» What to work on
Reproduce every item below word for word, line by line, without changing anything.

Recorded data
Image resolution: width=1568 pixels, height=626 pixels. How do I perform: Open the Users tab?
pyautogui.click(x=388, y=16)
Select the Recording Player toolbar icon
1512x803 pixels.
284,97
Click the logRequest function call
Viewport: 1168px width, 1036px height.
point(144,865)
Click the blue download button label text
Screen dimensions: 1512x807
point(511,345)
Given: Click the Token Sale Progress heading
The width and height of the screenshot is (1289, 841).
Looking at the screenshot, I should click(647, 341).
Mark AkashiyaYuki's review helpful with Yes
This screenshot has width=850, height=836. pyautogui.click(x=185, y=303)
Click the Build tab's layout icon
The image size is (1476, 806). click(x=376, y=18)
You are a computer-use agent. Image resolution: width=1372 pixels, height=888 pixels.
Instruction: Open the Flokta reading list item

» Exercise answer
Image resolution: width=1568 pixels, height=626 pixels. How do I perform: Open the Users tab?
pyautogui.click(x=388, y=16)
Select the Recording Player toolbar icon
1512x803 pixels.
284,97
Click the logRequest function call
Viewport: 1168px width, 1036px height.
point(144,865)
Click the blue download button label text
Screen dimensions: 1512x807
point(511,345)
Given: Click the Token Sale Progress heading
The width and height of the screenshot is (1289, 841).
Looking at the screenshot, I should click(647, 341).
Mark AkashiyaYuki's review helpful with Yes
This screenshot has width=850, height=836. pyautogui.click(x=185, y=303)
Click the Build tab's layout icon
The image size is (1476, 806). click(x=376, y=18)
You are a computer-use agent. Image resolution: width=1372 pixels, height=888 pixels.
Instruction: Open the Flokta reading list item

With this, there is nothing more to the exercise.